_YOUR OBJECTIVE_: Write the next part of the article below about the torture of the lawyer held in Evin Prison, picking up after its final paragraph.

Friday , 26 April 2024

Colleague Reveals Torture of Jailed Lawyer in Evin Prison

Iranwire -A well-known lawyer inside Iran, Saeed Dehghan, has published new details of the arrest and transfer of his colleague Payam Derafshan to a secret detention center on the evening of Sunday, October 17.

Derafshan, a lawyer and human rights activist, was first arrested on June 7, 2020 when some 17 security officers raided his offices in Tehran. IRGC intelligence agents turned the premises upside down and also confiscated his clients’ personal files.

Dehghan wrote that Derafshan had since been tortured, subjected to electric shocks, injected with an unknown substance that had given his tremors, and had part of his tongue cut off. According to his fellow lawyer, he was mainly held in a constantly-lit, poorly-ventilated cell on Ward 2A of Evin Prison, but had also been sent to Aminabad Psychiatric Hospital: a form of punishment for prisoners of conscience.

“Payam Derafshan was not just an ordinary human rights activist,” Dehghan wrote. “He was the secretary of the Bar Association’s Commission for the Protection of Lawyers, whose job is to support lawyers who face judicial and security problems.”

Pixel coordinate grounding data
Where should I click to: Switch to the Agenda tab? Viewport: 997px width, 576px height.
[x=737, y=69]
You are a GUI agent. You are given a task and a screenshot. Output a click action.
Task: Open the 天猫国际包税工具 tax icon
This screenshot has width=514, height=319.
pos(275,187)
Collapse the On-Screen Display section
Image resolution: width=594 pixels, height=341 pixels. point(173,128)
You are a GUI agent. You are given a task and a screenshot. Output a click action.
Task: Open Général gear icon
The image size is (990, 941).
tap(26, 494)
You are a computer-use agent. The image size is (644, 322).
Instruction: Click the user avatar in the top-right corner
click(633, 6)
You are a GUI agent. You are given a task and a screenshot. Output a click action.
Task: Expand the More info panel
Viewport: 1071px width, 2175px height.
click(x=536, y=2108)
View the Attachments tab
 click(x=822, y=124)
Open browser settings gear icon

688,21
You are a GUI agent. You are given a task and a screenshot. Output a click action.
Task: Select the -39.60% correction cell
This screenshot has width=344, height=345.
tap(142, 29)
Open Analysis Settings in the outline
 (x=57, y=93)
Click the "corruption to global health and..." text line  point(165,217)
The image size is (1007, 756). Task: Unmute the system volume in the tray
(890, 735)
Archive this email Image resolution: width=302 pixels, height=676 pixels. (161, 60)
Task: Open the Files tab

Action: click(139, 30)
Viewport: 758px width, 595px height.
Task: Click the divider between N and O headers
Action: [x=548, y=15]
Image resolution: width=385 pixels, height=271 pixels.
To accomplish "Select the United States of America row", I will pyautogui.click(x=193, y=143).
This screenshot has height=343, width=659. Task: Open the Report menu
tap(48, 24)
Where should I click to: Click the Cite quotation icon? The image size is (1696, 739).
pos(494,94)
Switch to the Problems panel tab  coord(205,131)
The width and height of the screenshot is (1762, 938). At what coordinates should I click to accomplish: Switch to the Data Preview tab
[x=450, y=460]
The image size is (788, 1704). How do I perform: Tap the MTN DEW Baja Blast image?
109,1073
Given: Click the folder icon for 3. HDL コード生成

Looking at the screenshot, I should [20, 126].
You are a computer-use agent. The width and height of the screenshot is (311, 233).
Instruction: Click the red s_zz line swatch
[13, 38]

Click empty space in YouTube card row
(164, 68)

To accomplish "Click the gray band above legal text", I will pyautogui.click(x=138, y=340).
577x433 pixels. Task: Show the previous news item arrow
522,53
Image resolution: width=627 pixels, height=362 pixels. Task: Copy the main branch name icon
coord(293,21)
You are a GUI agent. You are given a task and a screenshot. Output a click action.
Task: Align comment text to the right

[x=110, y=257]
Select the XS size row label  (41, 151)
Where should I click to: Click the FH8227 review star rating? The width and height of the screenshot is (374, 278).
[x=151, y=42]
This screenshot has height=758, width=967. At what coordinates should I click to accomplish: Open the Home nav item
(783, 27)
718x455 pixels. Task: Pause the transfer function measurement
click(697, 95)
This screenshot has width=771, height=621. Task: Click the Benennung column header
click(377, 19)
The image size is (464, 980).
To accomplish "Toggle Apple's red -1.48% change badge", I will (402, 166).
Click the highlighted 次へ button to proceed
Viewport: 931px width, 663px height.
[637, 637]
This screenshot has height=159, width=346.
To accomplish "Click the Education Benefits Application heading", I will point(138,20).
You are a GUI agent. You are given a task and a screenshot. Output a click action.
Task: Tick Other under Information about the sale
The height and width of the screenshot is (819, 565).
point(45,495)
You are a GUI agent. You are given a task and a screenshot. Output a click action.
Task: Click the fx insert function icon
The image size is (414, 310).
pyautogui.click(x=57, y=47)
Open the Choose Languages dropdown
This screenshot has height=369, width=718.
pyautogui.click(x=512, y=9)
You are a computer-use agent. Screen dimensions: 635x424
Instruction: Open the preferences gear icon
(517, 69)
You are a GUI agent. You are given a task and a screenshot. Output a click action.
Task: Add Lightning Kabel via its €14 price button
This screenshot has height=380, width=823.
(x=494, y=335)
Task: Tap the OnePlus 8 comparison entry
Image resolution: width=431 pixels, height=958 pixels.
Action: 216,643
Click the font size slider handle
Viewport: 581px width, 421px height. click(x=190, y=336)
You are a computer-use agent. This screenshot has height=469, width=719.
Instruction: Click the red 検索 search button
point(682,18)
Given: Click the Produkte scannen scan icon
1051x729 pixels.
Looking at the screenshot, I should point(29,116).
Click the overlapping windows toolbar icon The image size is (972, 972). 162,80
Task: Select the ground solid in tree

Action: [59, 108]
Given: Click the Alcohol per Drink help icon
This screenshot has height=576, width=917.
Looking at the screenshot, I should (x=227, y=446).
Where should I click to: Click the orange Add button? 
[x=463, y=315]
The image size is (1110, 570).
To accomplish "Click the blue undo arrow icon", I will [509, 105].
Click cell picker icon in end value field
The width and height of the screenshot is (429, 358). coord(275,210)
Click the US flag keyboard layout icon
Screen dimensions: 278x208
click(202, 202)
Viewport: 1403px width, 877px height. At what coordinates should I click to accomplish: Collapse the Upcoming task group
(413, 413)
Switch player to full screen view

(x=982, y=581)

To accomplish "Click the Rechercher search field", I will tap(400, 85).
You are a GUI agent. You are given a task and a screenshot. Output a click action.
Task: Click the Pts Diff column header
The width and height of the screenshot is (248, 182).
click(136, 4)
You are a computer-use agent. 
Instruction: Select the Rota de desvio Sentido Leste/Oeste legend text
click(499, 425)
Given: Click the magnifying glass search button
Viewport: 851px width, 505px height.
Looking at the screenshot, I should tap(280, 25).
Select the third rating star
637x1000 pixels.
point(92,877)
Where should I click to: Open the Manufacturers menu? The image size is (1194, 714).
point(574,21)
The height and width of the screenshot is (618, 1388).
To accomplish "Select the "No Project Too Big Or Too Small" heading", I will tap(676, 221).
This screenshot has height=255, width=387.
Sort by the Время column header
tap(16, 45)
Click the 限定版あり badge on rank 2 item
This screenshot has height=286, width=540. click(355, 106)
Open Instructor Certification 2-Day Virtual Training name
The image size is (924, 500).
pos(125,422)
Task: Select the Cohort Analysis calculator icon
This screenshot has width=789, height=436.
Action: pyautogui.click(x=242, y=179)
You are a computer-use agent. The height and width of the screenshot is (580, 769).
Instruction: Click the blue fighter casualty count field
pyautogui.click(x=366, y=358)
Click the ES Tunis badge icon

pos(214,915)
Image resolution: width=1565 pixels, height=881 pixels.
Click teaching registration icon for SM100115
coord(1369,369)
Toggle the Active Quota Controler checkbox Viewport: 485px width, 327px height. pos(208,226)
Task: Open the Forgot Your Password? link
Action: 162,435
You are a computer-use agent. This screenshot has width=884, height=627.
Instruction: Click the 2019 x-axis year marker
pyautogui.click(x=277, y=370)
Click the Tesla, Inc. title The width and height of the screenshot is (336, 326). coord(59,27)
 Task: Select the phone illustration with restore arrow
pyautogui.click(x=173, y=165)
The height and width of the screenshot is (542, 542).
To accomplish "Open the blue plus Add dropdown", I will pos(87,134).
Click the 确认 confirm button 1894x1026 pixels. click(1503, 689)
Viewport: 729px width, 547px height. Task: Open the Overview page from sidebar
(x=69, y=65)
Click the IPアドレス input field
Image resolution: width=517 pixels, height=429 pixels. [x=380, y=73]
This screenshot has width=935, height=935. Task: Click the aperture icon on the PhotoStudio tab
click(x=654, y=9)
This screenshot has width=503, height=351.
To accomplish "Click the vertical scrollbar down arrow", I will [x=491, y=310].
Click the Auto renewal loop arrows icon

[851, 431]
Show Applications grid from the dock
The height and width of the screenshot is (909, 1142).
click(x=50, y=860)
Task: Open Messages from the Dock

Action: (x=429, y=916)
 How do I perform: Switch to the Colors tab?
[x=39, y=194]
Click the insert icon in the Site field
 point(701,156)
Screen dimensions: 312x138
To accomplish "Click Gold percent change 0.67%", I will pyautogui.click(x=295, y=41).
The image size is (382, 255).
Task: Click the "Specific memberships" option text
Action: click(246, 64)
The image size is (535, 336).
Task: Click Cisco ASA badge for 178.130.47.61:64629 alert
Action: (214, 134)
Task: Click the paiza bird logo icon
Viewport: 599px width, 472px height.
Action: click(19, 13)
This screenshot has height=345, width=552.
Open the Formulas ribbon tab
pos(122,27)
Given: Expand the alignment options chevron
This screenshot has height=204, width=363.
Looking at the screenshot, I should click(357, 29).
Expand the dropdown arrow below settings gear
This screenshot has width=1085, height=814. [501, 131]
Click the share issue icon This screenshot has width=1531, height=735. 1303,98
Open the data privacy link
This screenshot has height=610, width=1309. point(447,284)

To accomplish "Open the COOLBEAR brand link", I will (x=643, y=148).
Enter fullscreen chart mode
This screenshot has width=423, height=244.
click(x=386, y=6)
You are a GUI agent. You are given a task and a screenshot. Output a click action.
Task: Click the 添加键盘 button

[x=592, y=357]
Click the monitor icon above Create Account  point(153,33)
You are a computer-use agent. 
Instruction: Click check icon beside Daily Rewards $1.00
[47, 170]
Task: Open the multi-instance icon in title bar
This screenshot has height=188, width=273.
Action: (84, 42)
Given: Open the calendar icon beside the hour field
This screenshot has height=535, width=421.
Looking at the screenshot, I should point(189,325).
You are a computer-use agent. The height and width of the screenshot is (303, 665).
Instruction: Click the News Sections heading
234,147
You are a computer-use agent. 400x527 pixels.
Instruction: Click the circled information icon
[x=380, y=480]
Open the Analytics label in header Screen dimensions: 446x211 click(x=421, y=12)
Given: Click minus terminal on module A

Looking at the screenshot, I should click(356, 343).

_RESULT FOR THIS TASK_:
Dehghan added that one of the reasons for Derafshan’s arrest and interrogation had been his stated willingness to represent two well-known political prisoners, Kavous Seyed Emami and Nasrin Sotoudeh. He was reportedly interrogated for hours on end about his former clients, while formally accused of “spreading lies” in connection with an interview he gave to BBC Persian about poor conditions in Shahr-e Rey Women’s Prison.

Last year, Derafshan was sentenced in absentia by Revolutionary Court judge Iman Afshari to two years and six months in prison, and a two-year ban on practising law, for so-called “propaganda against the regime”, “spreading lies” and carrying pepper spray and a taser without authorization. His sentence was upheld by an appeals court.

With one third of his sentence now served, Derafshan has been allowed conditional parole for medical treatment.